Thursday, 30 October 2008

Generating InChI's Mini-Me, the InChIKey

A recent comment about Pybel's inability to calculate the InChIKey lead me to investigate. It's true enough that currently the InChIKey is not one of the available formats in Pybel. However, by accessing OpenBabel directly it's possible to generate InChIkeys. Here's how.

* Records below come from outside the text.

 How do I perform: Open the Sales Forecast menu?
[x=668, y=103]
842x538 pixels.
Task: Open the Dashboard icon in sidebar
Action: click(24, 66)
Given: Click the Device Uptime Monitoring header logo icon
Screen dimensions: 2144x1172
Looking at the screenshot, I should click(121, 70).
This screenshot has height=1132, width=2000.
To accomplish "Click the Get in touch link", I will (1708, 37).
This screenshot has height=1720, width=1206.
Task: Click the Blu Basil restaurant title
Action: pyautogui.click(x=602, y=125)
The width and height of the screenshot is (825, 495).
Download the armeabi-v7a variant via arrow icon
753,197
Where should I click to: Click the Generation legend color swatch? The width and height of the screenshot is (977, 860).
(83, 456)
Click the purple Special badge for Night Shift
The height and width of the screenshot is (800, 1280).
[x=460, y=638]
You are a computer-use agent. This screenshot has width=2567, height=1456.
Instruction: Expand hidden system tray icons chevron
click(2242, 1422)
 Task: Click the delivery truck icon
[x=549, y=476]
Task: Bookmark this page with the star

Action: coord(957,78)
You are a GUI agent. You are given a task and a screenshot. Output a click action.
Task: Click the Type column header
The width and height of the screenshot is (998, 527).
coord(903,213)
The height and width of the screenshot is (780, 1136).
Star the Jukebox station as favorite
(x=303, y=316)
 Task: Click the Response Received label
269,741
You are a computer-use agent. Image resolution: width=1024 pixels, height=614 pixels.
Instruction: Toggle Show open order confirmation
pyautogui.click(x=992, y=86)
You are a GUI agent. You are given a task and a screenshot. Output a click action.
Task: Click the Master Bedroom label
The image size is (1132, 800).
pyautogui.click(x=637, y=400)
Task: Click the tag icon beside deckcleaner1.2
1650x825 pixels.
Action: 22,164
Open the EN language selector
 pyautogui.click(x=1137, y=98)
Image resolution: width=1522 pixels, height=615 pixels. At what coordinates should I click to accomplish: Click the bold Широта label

The InChIKey is available as an option on the InChI format. How would you find this out? Well, "babel -Hinchi" gives all of the options, one of which is option "K" indicating "output InChIKey". Here's how to do a SMILES to InChIKey conversion from Python:
import openbabel as ob

conv = ob.OBConversion()
conv.SetInAndOutFormats("smi", "inchi")
conv.SetOptions("K", conv.OUTOPTIONS)

mol = ob.OBMol()
conv.ReadString(mol, "CC(=O)Cl")
inchikey = conv.WriteString(mol)
assert inchikey == "WETWJCDKMRHUPV-UHFFFAOYAQ"
A future version of Pybel will include the InChIKey format directly.

Image credit: Gustty

Tuesday, 28 October 2008

Cheminformatics toolkit face-off - Depiction Part 3

Part 1
Part 2

We've got two new additions to the face-off, both of which are still under development.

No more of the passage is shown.